• Source
========

# New 722K - Signal loss on tuner input 2



## okabashi (May 22, 2011)

I try searching the forums, but I could not find the right answer to this. I bought a new 722K dual tuner receiver. Activated and run check switch and it works. Second TV doesn't have audio and video so i went to that tv and start to change tuner input to 1, etc so i have audio and video now and i said great job done. So i went to tv1 and has signal loss, so it viceversa i cant get to work both tv independently. 

Configuration:
Sats: 110 & 119
2- SW21
2 Cables run up to each satelite input at 722K
TV1 hook by HDMI
TV2 hook by coaxial cable home distribution.

I change sw21 for new ones, swap LNBs, change cable runs from sw21 to receiver and i dont found the problem. Could someone figure out what im missing?

Thanks anticipated.


----------



## [email protected] Network (Dec 28, 2010)

Hello okabashi, My name is Mike and I work for DISH Network. I see that there are some issues with getting video and sound at TV2 location. I see that you are using 2 SW21 in your setup. The SW21 is old equipment that will run legacy equipment(1000, 2800, 3000, 3900, 4000, 4900 supported receivers). It sounds like you have done a self installation. Is this correct? The installation that you have described sound correct, Are you using a Dish, LNBF, Switch that you already had? I would be happy to assist you with this. A tech might need to come out and get you updated equipment. If you would like you can PM me your DISH Network account number or your phone number and I can look into this and we can work together to correct this issue.


----------



## okabashi (May 22, 2011)

========

• Available data
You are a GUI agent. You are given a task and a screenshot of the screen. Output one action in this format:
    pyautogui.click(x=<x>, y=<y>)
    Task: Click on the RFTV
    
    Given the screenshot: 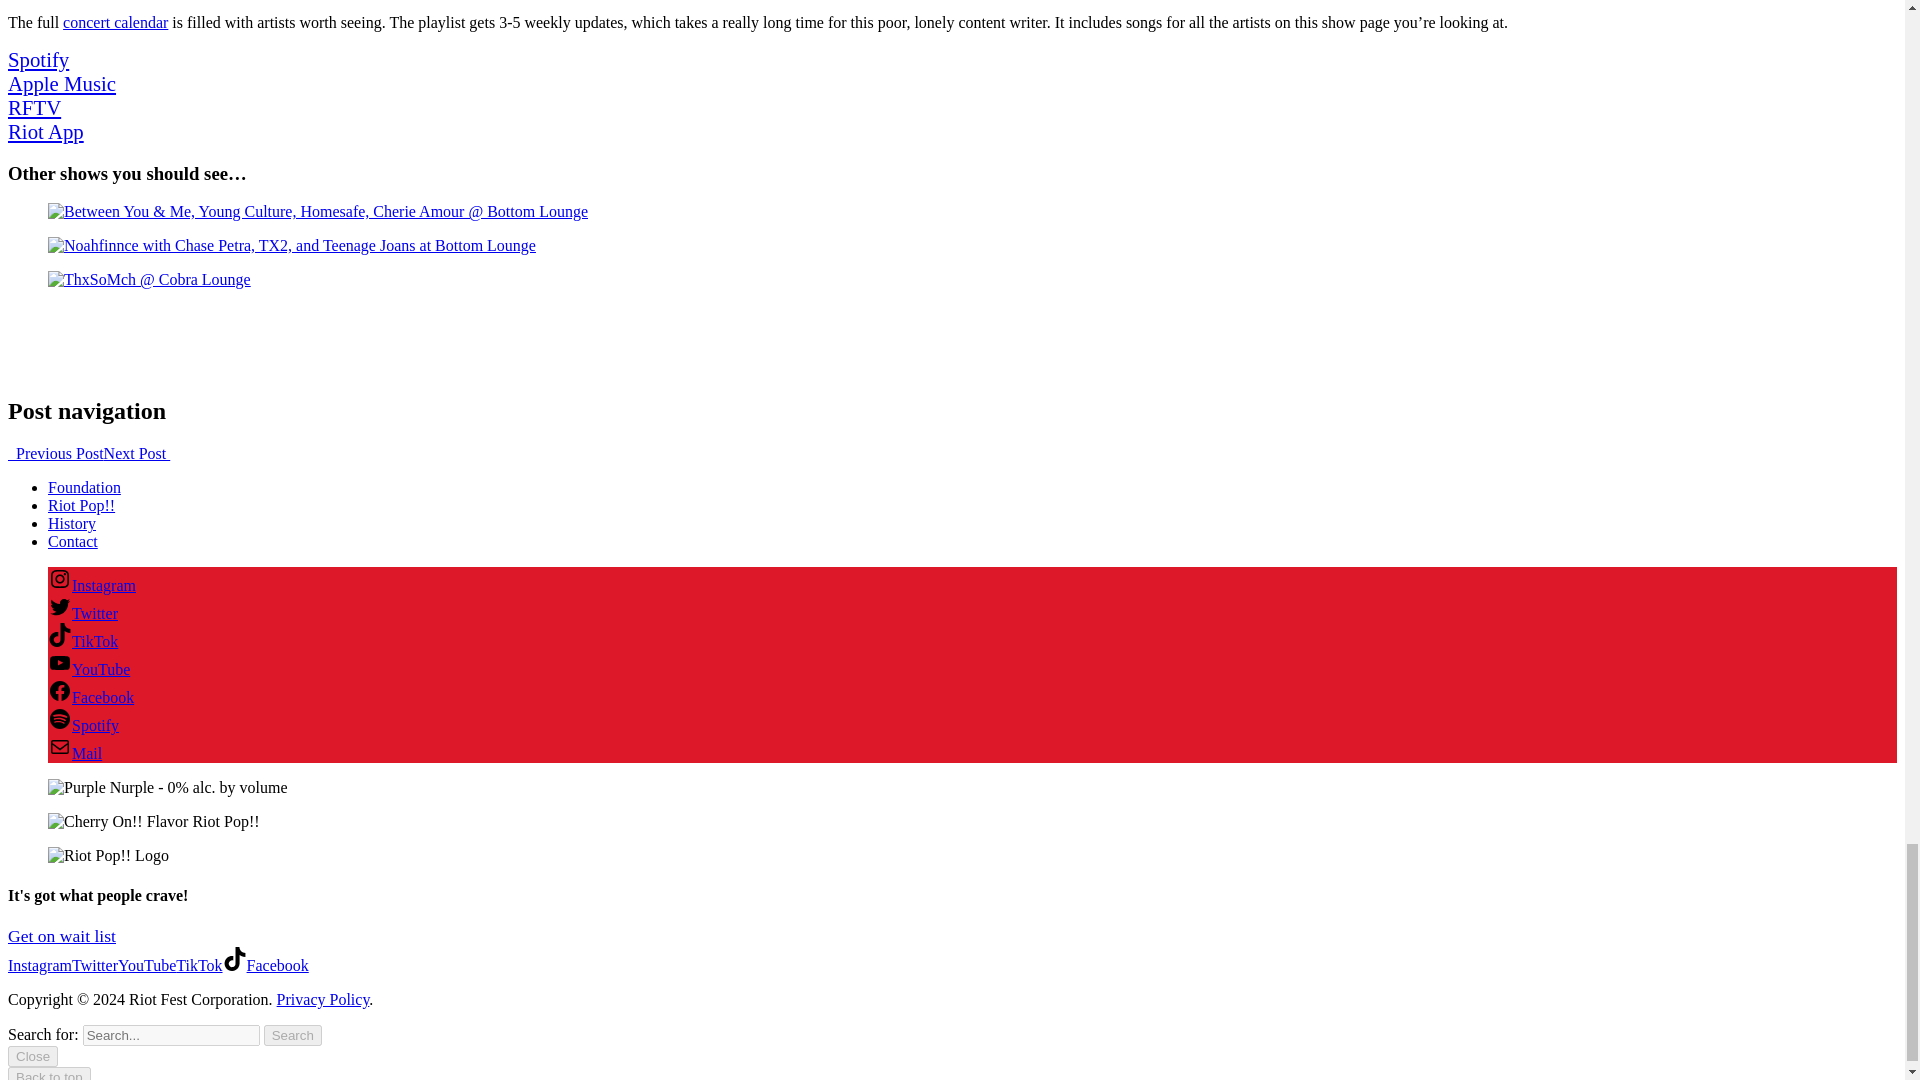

========

• Problem to work on
Condense the paragraph in the forum thread that begins "Hello okabashi, My name is Mike" into a short bulleted list that keeps its main facts. The lines have no connection to the forum thread.

• Result
- Mike, who works for DISH Network, notes problems getting video and sound at the TV2 location.
- The setup uses two SW21 switches, which are old equipment that runs legacy receivers (1000, 2800, 3000, 3900, 4000, 4900).
- He asks whether this was a self installation and whether the dish, LNBF and switch were already owned. The described installation sounds correct.
- A tech might need to come out with updated equipment.
- He offers to help and asks for the DISH Network account number or phone number by PM so he can look into the issue.